| Exercise goal |
Produce an exact copy of the lines below, starting at the first and ending with the line containing "You are a computer-use agent. Viewport: 713px".

| Task inputs |
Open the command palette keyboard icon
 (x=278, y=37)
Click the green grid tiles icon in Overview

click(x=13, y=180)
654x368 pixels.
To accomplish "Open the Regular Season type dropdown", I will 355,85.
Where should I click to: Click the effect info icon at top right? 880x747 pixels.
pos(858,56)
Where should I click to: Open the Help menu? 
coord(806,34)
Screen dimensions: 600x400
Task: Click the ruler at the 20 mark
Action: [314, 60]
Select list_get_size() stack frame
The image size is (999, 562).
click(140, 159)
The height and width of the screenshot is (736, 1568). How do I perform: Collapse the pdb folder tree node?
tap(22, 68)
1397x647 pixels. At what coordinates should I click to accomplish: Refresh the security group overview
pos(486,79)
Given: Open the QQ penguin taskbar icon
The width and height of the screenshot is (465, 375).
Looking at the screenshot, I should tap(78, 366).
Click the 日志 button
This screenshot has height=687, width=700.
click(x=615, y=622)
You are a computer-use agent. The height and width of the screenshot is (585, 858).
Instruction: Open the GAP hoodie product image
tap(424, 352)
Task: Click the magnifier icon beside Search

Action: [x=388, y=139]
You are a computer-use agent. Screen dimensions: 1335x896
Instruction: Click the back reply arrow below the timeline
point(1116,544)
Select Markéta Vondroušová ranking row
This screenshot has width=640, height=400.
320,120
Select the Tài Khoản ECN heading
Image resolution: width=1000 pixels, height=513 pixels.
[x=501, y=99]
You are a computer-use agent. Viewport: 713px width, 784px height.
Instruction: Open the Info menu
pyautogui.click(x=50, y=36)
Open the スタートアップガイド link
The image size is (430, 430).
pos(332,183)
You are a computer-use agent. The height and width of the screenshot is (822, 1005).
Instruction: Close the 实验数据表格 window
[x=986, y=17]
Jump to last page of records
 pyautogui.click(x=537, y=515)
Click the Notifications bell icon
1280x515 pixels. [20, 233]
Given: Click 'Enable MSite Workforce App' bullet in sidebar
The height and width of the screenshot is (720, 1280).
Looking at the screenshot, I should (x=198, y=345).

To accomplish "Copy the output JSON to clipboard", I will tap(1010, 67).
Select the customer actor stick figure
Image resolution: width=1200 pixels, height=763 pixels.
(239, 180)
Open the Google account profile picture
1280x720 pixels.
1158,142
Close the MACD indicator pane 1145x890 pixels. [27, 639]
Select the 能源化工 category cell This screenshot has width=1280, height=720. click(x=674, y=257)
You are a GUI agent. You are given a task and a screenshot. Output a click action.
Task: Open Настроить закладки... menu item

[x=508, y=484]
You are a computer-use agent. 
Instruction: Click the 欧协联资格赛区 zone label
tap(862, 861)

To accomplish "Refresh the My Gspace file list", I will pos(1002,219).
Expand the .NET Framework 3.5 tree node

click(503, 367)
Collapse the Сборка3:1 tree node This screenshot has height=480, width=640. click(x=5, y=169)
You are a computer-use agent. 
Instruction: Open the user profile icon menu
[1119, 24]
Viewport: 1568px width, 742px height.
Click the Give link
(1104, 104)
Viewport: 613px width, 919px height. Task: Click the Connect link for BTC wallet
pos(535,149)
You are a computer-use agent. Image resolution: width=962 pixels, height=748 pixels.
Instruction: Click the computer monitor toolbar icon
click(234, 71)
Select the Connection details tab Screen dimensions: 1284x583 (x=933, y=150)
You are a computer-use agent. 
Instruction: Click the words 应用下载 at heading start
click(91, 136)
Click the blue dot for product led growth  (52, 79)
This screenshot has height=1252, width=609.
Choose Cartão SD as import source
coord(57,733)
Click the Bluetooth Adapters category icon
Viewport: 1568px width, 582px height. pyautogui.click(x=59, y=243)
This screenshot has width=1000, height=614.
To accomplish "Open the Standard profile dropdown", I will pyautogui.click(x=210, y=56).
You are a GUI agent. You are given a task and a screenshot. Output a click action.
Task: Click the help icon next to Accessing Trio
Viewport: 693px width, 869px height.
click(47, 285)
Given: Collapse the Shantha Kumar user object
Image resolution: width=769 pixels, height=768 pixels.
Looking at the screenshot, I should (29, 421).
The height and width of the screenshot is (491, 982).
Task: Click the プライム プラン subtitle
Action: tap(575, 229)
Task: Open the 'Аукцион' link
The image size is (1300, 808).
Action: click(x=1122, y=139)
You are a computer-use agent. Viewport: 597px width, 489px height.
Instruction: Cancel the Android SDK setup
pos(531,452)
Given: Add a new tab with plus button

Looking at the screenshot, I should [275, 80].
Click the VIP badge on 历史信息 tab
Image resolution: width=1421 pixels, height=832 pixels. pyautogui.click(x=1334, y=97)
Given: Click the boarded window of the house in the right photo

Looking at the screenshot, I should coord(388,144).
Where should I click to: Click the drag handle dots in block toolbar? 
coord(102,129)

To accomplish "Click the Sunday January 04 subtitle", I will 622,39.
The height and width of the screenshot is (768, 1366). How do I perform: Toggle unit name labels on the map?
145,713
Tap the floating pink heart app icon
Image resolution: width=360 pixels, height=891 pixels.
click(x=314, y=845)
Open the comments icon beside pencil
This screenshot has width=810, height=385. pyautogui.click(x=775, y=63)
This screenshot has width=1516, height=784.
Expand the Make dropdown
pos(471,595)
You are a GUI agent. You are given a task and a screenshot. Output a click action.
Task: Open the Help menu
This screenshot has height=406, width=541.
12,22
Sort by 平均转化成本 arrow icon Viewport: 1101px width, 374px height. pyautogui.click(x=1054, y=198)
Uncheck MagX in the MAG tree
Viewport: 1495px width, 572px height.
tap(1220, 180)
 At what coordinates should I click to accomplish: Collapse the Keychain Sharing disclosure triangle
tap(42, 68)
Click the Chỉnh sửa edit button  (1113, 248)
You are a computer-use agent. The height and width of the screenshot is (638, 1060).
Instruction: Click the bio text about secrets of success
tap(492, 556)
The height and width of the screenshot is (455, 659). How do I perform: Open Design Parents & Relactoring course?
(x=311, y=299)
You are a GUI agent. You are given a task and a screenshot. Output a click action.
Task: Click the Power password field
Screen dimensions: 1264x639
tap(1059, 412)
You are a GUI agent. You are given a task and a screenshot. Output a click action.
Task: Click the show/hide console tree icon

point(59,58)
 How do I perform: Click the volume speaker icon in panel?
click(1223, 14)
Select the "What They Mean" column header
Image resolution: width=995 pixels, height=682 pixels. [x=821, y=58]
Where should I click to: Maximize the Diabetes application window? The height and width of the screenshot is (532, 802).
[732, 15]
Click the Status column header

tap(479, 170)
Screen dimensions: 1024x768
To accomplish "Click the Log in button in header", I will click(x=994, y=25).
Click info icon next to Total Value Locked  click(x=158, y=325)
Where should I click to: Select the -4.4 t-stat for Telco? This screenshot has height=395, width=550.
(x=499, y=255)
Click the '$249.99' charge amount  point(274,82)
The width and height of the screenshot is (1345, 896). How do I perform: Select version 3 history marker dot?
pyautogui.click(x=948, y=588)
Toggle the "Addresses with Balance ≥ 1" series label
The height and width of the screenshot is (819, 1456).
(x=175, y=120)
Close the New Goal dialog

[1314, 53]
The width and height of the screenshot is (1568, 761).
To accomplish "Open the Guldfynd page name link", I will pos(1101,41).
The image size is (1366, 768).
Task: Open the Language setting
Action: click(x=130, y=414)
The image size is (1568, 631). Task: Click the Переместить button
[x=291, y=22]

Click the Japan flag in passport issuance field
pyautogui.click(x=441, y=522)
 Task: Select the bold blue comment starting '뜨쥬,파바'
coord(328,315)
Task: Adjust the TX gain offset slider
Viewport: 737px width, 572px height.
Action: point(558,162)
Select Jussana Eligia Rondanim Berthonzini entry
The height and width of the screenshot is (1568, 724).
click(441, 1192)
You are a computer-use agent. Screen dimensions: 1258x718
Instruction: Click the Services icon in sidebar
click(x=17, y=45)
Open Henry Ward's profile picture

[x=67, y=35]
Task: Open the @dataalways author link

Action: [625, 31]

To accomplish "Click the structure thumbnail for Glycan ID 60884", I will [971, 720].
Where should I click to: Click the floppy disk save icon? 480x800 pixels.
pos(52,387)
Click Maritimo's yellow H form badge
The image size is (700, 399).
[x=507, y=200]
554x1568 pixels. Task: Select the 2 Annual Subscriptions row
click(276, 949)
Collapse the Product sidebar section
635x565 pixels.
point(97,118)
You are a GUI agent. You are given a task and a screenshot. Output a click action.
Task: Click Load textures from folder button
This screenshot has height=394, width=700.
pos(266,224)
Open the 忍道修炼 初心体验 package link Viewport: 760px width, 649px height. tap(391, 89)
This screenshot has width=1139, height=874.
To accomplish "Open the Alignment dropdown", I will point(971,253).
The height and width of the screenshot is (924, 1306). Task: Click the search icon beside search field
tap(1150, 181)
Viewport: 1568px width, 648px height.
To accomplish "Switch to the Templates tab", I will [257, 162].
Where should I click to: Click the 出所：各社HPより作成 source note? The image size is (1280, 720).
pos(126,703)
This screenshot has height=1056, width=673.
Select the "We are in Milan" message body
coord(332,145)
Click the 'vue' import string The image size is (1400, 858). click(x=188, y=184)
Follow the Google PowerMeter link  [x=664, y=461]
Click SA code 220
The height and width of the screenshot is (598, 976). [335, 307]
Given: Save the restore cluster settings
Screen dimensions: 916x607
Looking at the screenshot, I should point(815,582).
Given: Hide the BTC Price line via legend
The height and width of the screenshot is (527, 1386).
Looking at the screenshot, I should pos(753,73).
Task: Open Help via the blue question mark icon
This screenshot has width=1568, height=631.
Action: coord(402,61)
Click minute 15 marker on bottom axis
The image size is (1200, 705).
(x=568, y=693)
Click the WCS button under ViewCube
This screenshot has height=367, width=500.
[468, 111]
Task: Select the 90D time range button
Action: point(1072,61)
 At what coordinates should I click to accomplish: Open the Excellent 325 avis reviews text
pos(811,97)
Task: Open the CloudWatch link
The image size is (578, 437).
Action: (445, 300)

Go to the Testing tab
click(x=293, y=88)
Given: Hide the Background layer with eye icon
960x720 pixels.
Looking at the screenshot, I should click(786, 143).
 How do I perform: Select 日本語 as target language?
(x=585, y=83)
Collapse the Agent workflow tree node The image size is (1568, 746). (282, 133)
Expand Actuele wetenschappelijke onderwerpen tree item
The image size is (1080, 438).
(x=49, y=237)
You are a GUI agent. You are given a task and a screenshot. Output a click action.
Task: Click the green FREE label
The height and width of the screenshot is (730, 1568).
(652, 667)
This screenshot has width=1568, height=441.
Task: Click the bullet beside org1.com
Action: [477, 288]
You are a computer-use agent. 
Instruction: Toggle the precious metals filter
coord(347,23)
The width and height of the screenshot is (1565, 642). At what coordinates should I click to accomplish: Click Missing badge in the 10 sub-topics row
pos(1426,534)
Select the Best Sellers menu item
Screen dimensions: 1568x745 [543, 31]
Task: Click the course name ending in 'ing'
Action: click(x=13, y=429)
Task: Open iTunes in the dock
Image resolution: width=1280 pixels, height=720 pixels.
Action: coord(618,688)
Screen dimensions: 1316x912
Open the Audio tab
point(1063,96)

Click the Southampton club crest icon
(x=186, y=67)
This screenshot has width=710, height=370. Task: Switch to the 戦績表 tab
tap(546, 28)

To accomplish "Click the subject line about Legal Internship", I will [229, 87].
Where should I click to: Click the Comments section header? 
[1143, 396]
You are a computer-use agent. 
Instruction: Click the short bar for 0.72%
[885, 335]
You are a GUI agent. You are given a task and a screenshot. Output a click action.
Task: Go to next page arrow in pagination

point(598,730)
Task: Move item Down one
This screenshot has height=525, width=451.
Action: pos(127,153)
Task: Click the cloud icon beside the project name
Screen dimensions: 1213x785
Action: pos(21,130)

| Task answer |
Open the command palette keyboard icon
 (x=278, y=37)
Click the green grid tiles icon in Overview

click(x=13, y=180)
654x368 pixels.
To accomplish "Open the Regular Season type dropdown", I will 355,85.
Where should I click to: Click the effect info icon at top right? 880x747 pixels.
pos(858,56)
Where should I click to: Open the Help menu? 
coord(806,34)
Screen dimensions: 600x400
Task: Click the ruler at the 20 mark
Action: [314, 60]
Select list_get_size() stack frame
The image size is (999, 562).
click(140, 159)
The height and width of the screenshot is (736, 1568). How do I perform: Collapse the pdb folder tree node?
tap(22, 68)
1397x647 pixels. At what coordinates should I click to accomplish: Refresh the security group overview
pos(486,79)
Given: Open the QQ penguin taskbar icon
The width and height of the screenshot is (465, 375).
Looking at the screenshot, I should tap(78, 366).
Click the 日志 button
This screenshot has height=687, width=700.
click(x=615, y=622)
You are a computer-use agent. The height and width of the screenshot is (585, 858).
Instruction: Open the GAP hoodie product image
tap(424, 352)
Task: Click the magnifier icon beside Search

Action: [x=388, y=139]
You are a computer-use agent. Screen dimensions: 1335x896
Instruction: Click the back reply arrow below the timeline
point(1116,544)
Select Markéta Vondroušová ranking row
This screenshot has width=640, height=400.
320,120
Select the Tài Khoản ECN heading
Image resolution: width=1000 pixels, height=513 pixels.
[x=501, y=99]
You are a computer-use agent. Viewport: 713px width, 784px height.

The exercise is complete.